Wakil Kepala Satuan Perlindungan Perempuan dan Anak (PPA) Polres Metro Jakarta Timur, Kompol Sri Yatmini, membenarkan adanya laporan tersebut.
“Benar, kami menangani dugaan tindak pidana kekerasan psikis terhadap anak dengan korban berinisial N,” ujar Sri Yatmini saat dikonfirmasi di Polres Metro Jakarta Timur, Selasa (10/2/2026).
Sri menjelaskan, peristiwa dugaan pelecehan itu sebenarnya terjadi sekitar satu tahun lalu, ketika korban masih berstatus siswi SMA di wilayah Pasar Rebo. Korban diketahui menempuh pendidikan di sekolah tersebut sejak kelas 10 hingga kelas 11.
Namun, saat memasuki kelas 12, korban memutuskan pindah ke sekolah lain yang masih berada di wilayah Jakarta Timur. Sejak saat itu, korban tidak lagi aktif berinteraksi dengan lingkungan sekolah lamanya.
Meski peristiwanya telah lama terjadi, korban baru mengetahui adanya dugaan pelecehan tersebut setelah menerima rekaman percakapan dari seorang teman.
“Awalnya korban sama sekali tidak mengetahui adanya percakapan itu. Informasi baru diterima setelah salah satu temannya merekam isi percakapan dalam grup WhatsApp,” jelas Sri.
Menurut keterangan polisi, grup WhatsApp tersebut beranggotakan lebih dari 15 orang yang terdiri dari guru dan siswa laki-laki. Dalam percakapan itu, korban diduga menjadi bahan pembahasan dengan kata-kata yang tidak pantas dan mengarah pada unsur seksual.
“Grup tersebut berisi guru dan siswa laki-laki. Ada kata-kata yang merendahkan dan dinilai melecehkan korban,” kata Sri.
Beberapa istilah yang digunakan dalam percakapan itu disebut korban bersifat tidak senonoh.
“Ada kata seperti ‘seksi’ dan kalimat lain yang menurut korban menjurus ke arah seksual,” ungkapnya.
Rekaman percakapan itu diterima korban pada 30 Januari 2026 dari seorang teman perempuan yang masih bersekolah di SMA lama korban. Teman tersebut secara tidak sengaja melihat isi percakapan di ponsel seseorang, lalu merekam dan mengirimkannya kepada korban.

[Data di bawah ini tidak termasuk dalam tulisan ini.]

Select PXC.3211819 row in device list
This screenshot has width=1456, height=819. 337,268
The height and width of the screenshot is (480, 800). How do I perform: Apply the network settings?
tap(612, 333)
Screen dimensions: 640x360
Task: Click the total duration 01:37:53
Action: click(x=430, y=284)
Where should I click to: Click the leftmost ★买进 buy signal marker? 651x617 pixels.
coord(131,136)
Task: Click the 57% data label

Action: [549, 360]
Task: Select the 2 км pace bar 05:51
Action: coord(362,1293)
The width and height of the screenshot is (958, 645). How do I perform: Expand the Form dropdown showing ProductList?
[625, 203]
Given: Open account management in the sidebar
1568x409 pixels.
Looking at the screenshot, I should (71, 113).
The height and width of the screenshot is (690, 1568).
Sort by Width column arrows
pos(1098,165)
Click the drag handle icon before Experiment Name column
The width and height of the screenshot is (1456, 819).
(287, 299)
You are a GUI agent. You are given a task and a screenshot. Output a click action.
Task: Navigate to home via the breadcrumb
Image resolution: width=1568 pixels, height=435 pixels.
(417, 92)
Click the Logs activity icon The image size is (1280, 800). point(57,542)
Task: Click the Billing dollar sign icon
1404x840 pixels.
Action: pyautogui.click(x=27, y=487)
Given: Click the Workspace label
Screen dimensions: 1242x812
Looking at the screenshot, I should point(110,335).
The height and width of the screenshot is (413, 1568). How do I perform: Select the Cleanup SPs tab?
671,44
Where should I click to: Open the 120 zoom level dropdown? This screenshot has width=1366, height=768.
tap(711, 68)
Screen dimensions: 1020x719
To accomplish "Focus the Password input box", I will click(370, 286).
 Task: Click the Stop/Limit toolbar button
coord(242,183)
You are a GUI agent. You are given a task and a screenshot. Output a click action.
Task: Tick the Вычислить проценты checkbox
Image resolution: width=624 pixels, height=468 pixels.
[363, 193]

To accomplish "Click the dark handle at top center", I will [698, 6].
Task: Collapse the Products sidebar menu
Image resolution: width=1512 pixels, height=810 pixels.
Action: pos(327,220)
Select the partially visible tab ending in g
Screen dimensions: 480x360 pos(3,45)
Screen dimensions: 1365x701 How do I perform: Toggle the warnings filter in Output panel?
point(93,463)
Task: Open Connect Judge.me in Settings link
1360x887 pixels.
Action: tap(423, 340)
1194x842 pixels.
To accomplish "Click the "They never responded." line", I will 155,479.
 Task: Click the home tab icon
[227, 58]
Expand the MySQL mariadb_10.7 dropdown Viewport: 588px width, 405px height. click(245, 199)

“Temannya ini perempuan. Ia melihat percakapan tersebut di telepon seluler, kemudian merekamnya dan mengirimkannya ke korban,” tutur Sri.
Setelah mengetahui isi percakapan tersebut, korban mengaku mengalami tekanan psikis dan merasa dilecehkan. Korban kemudian menceritakan kejadian tersebut kepada orang tuanya dan memutuskan melaporkannya ke pihak berwajib.
Saat ini, kepolisian masih mendalami kasus tersebut guna mengungkap pihak-pihak yang terlibat serta memastikan perlindungan terhadap korban.